====== STORED ROWS
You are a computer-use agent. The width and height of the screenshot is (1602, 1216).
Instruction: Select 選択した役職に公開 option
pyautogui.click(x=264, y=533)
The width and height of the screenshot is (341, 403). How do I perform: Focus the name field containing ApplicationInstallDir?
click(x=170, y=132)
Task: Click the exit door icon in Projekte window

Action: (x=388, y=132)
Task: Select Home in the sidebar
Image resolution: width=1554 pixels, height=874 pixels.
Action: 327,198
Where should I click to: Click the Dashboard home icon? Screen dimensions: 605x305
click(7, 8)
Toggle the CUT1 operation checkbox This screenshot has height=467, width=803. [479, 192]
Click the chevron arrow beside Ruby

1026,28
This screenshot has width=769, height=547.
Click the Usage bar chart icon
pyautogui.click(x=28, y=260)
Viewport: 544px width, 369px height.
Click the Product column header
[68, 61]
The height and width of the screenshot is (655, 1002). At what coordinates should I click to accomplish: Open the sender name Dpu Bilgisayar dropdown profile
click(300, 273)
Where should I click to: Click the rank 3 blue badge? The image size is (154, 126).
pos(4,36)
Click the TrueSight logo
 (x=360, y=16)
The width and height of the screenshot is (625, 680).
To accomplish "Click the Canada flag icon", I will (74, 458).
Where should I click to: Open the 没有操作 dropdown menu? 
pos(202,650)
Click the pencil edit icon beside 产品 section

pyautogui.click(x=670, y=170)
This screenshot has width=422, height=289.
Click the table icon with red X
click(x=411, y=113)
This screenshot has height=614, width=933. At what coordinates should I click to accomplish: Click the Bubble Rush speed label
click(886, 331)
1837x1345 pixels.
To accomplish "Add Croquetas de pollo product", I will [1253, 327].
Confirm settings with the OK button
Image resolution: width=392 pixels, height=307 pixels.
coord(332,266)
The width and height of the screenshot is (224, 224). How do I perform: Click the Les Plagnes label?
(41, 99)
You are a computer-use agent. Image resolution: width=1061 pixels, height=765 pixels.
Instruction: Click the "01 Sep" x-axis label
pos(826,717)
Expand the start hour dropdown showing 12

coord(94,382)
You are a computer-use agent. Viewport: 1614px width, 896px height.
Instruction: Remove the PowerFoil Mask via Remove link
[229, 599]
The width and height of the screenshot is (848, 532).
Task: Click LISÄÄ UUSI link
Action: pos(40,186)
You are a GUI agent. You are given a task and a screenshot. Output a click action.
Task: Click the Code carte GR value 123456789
============
**TASK STATEMENT**
Retype the lines in the records exactly, starting with the line containing "The height and" and ending with the line containing "coord(332,266)", both included.

**SOLUTION TO THIS PROBLEM**
The height and width of the screenshot is (655, 1002). At what coordinates should I click to accomplish: Open the sender name Dpu Bilgisayar dropdown profile
click(300, 273)
Where should I click to: Click the rank 3 blue badge? The image size is (154, 126).
pos(4,36)
Click the TrueSight logo
 (x=360, y=16)
The width and height of the screenshot is (625, 680).
To accomplish "Click the Canada flag icon", I will (74, 458).
Where should I click to: Open the 没有操作 dropdown menu? 
pos(202,650)
Click the pencil edit icon beside 产品 section

pyautogui.click(x=670, y=170)
This screenshot has width=422, height=289.
Click the table icon with red X
click(x=411, y=113)
This screenshot has height=614, width=933. At what coordinates should I click to accomplish: Click the Bubble Rush speed label
click(886, 331)
1837x1345 pixels.
To accomplish "Add Croquetas de pollo product", I will [1253, 327].
Confirm settings with the OK button
Image resolution: width=392 pixels, height=307 pixels.
coord(332,266)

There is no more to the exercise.